Выбрать главу

Графу Муравьеву-Амурскому идея независимой газеты, как и ожидал того Петрашевский, пришлась по вкусу. Завести собственную свою оппозицию… ну, точно у английского короля! — что-то лестное было в этом для генеральского самолюбия. Он с охотою стал развивать эту тему, даже предложил назвать газету «Амур», и тотчас обратился в Петербург за разрешением ее издавать — с тем, однако, чтобы цензура была возложена на генерал-губернатора Восточной Сибири…

У Шестунова строили радужные планы по поводу будущего «Амура»… но тем временем из Петербурга стали приходить журналы со статьями на амурские темы, такими, что показалось посетителям Шестунова, будто автор подслушал их мысли и только перенес на бумагу.

Разве не они меж собою шушукались об обмане начальством казаков, о несправедливостях его и бестолковости на Амуре?!. А одна из статей так и названа была: «Кого обманывают и кто окончательно остается обманутым?» Разве не говорили у Шестунова о безумном противоречии слов и дел? А в статьях писалось об изобретении хвалителями Амура небывалых пароходов и несуществующих путей сообщения и о различных изворотах казны и незавидной участи переселенцев, о болезнях и смертности — тогда как у Шестунова в герб новому краю предлагалось изображение снов царя Фараона и могил…

Читать эти статьи приходили к Шестунову с утра до ночи, ради них записывались в библиотеку. Не всегда и стульев хватало. Поскольку недоставало журналов, случались чтения вслух. Автор статей декабрист Завалишин не посещал Шестунова, хоть и был в Иркутске известен. Давно жил в Чите и приготовлял проекты освоения Амурского края задолго до появления Муравьева в Сибири, так что в свое время генерал-губернатор охотно пользовался его советами.

Первую статью Завалишина об Амуре, напечатанную в «Морском сборнике», Муравьев прислал Петрашевскому и Львову еще до того, как ее получил Шестунов.

Через несколько дней у Федора Львова был с главным начальником такой разговор:

Муравьев. Ну, что скажете о статье читинского вице-губернатора?

Львов.
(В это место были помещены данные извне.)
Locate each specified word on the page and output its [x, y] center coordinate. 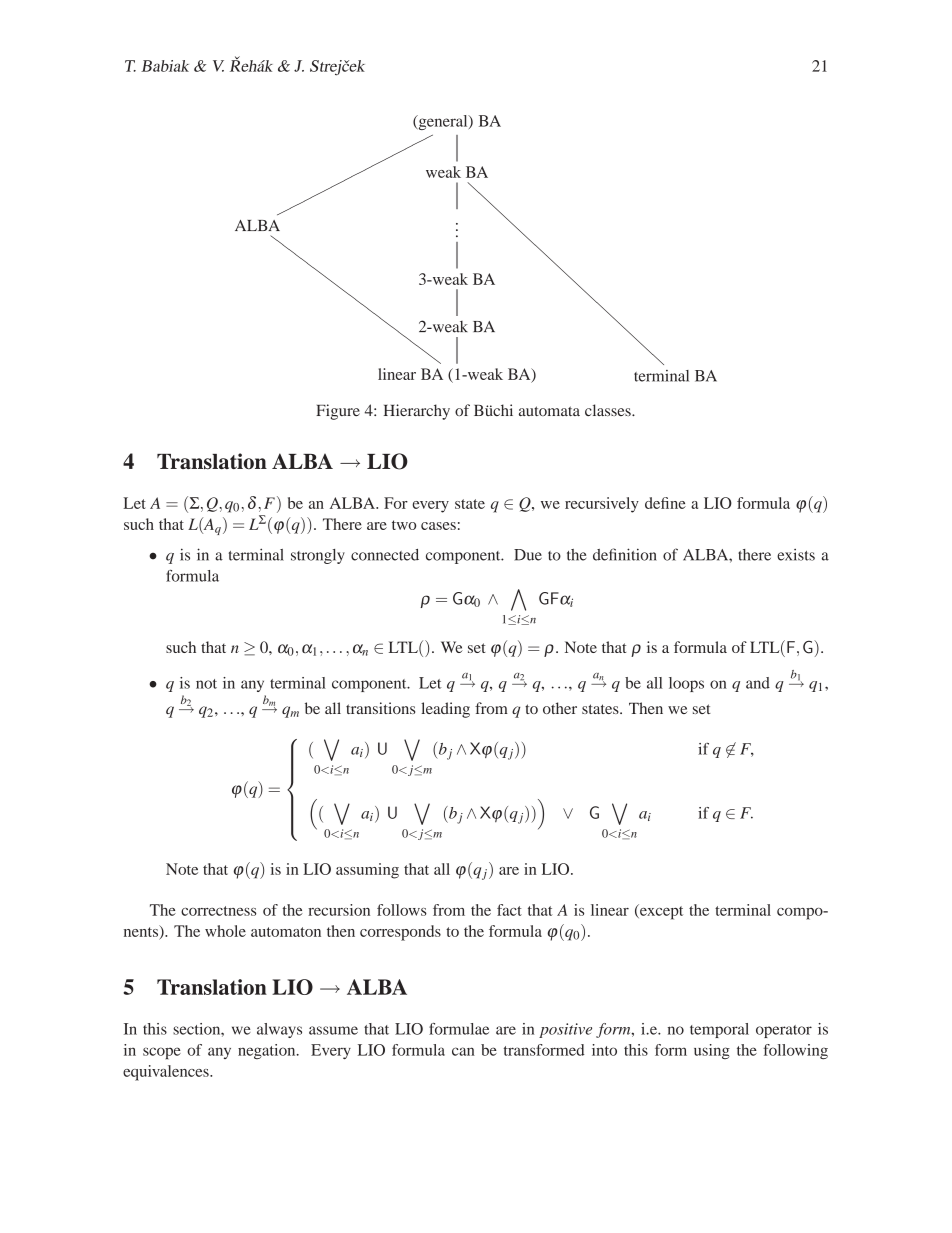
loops [686, 684]
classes [609, 410]
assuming [367, 871]
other [560, 708]
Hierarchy [417, 412]
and [758, 683]
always [279, 1030]
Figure [338, 412]
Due [528, 555]
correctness [218, 911]
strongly [318, 556]
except [660, 912]
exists [796, 555]
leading [445, 710]
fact [509, 910]
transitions [380, 708]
Какого, простите?

Муравьев. Завалишина… Всю Читу с толку сбил!

Львов. В ней, мне кажется, много правды, хотя группировка фактов, в самом деле, показывает желание находить только дурное и обвинить вас. По-моему, Николай Николаевич, ответить можно только одним образом: высказав совершенную правду. Указать на препятствия, которые вам делали в Петербурге, на недостаток средств, на положение вообще… на свои ошибки и показать, какие меры приняты для их исправления…

Муравьев. Оно так и сделано. Уж пишется вся история об Амуре.
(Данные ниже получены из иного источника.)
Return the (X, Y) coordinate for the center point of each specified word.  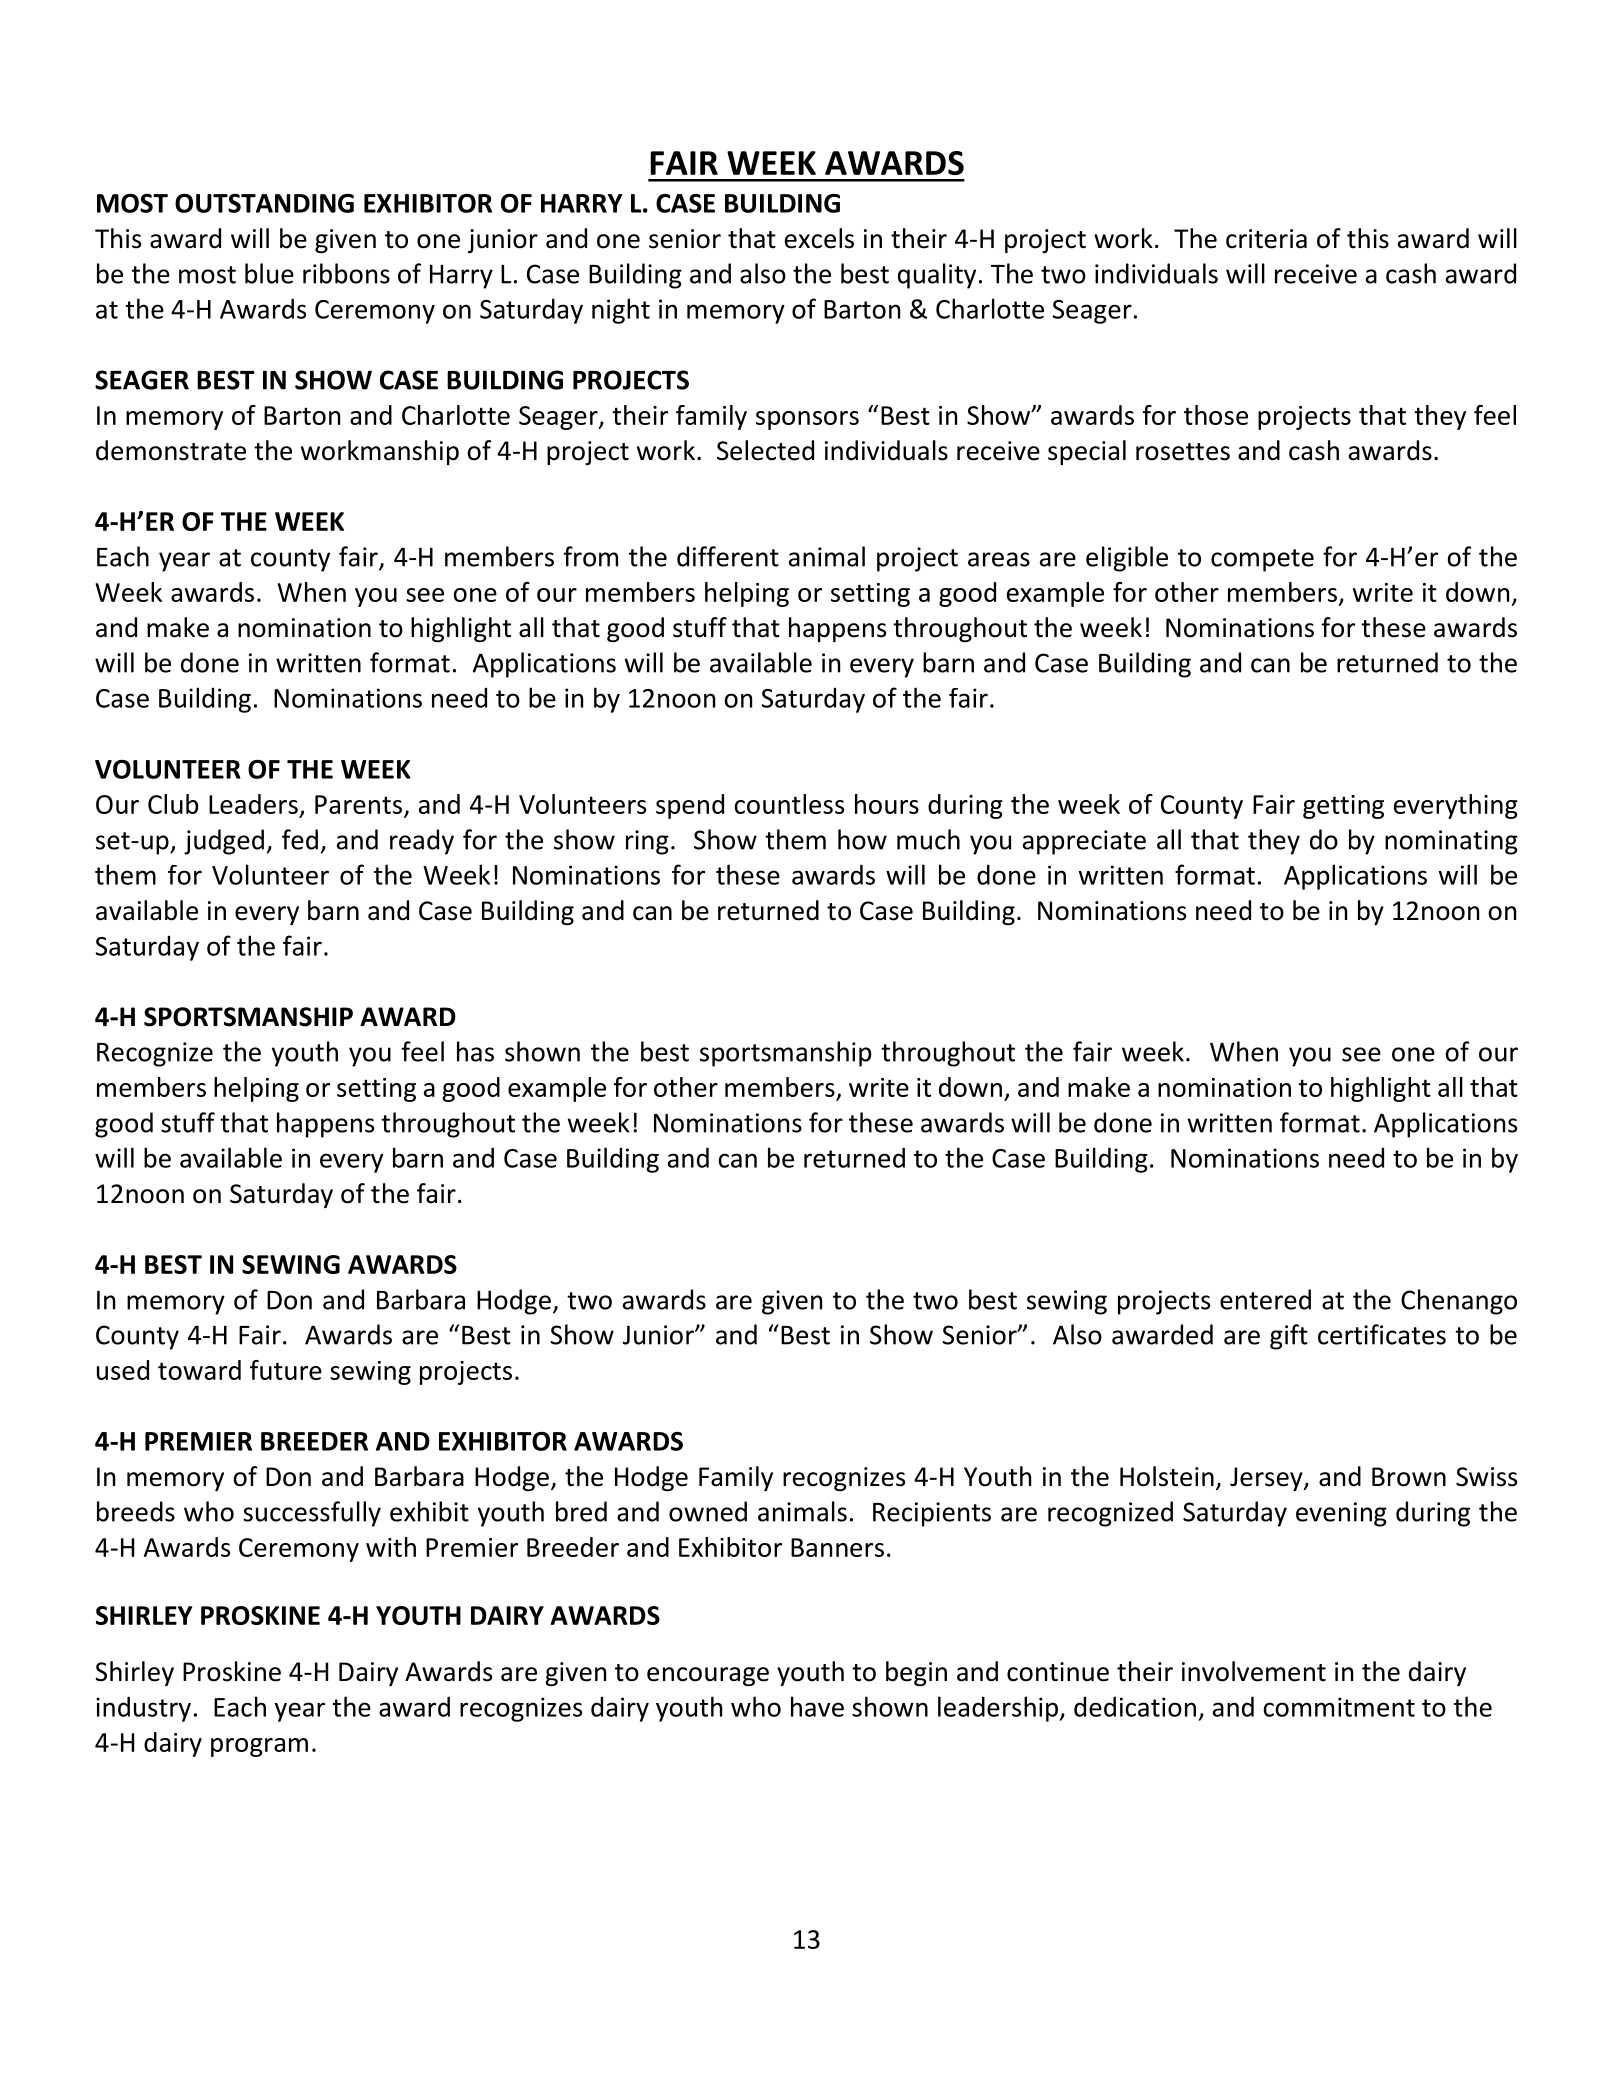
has (475, 1051)
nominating (1451, 842)
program (259, 1747)
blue (269, 273)
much (928, 839)
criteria (1266, 239)
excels (819, 238)
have (817, 1706)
Львов. Надеюсь, однако, Николай Николаевич, что вы не станете и никому не позволите преследовать Завалишина за это.

Муравьев. За кого вы меня принимаете, Федор Николаевич!

Когда Петрашевский пересказал этот разговор Шестунову, тот озлился: кто нынче не говорит либеральных фраз, да многие ли применяют их к делу!

Что в библиотеке купца Шестунова вместо молчаливого чтения говорят о начальстве и вообще рассуждают, не могло не дойти до иркутских верхов. И до его сиятельства самого. Спешнев рассказывал, что библиотеку там иначе не именуют, как якобинским клубом. Сам Николай Александрович к Шестунову не заходил, был загружен работою сверх всякой меры. Помимо редакционных забот надвигались еще и другие. Муравьев-Амурский готовился к очередной экспедиции, дополнив на сей раз маршрут Япониею для дипломатических переговоров. Он пригласил с собою Спешнева в качестве правителя походной своей канцелярии. Николай Александрович отказываться не стал, с новым жаром принялся за труды по Востоку — по географии, по этнографии, по истории. Но к Шестунову и за этими книгами не пошел. Зато не раз помянул добрым словом Александра Пантелеймоновича Баласогло. Составленную им когда-то для Муравьева записку не только проконспектировал — заучил почти наизусть.

Известие о сборах Спешнева в дорогу у Петрашевского нисколько не вызвало возражений. Скорее, напротив. «Муравьев дик, а мы к нему няньку! — сказал он Львову. — Пусть удерживает Муравьева от диких порывов!»